== SUPPLIED ENTRIES ==

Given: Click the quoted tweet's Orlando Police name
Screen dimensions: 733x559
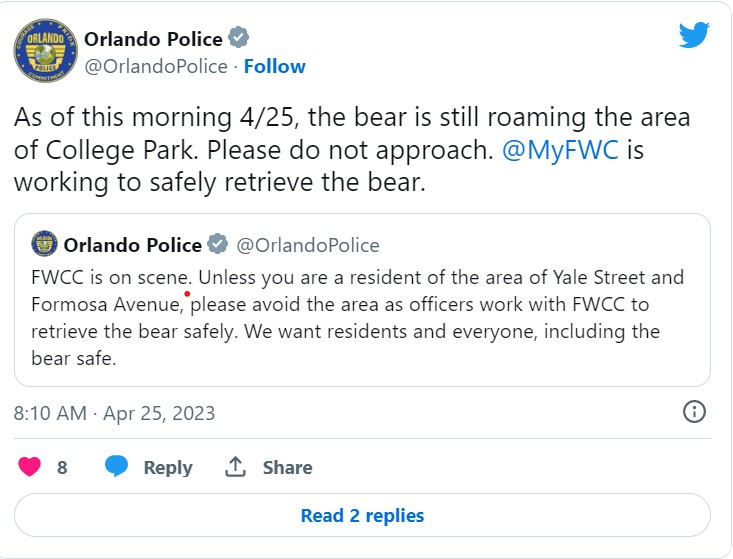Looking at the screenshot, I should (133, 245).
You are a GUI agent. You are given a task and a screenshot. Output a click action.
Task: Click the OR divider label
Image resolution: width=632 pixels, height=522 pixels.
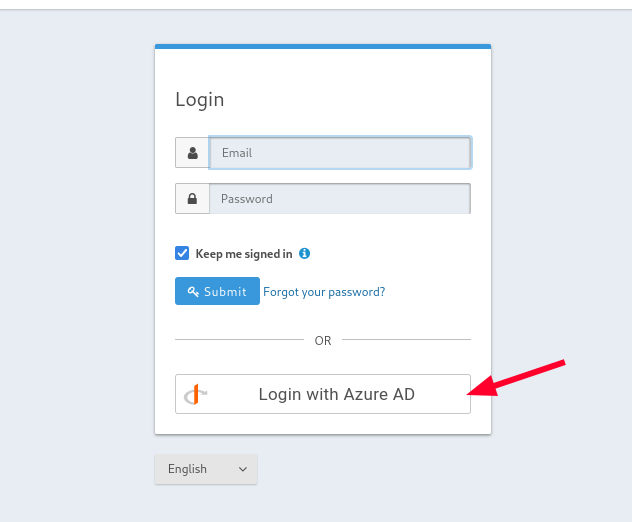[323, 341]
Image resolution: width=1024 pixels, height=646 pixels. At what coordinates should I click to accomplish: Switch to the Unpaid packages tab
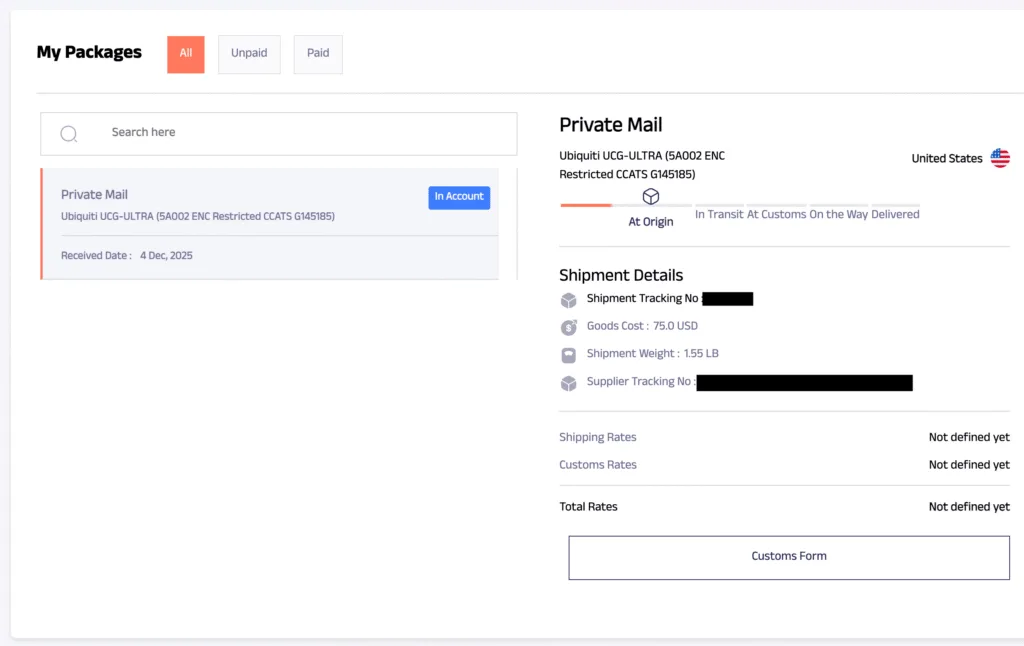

===

Print every entry exactly. Pictures are not part of the copy.

Given: Click the quoted tweet's Orlando Police name
Screen dimensions: 733x559
Looking at the screenshot, I should (133, 245).
You are a GUI agent. You are given a task and a screenshot. Output a click action.
Task: Click the OR divider label
Image resolution: width=632 pixels, height=522 pixels.
[323, 341]
Image resolution: width=1024 pixels, height=646 pixels. At what coordinates should I click to accomplish: Switch to the Unpaid packages tab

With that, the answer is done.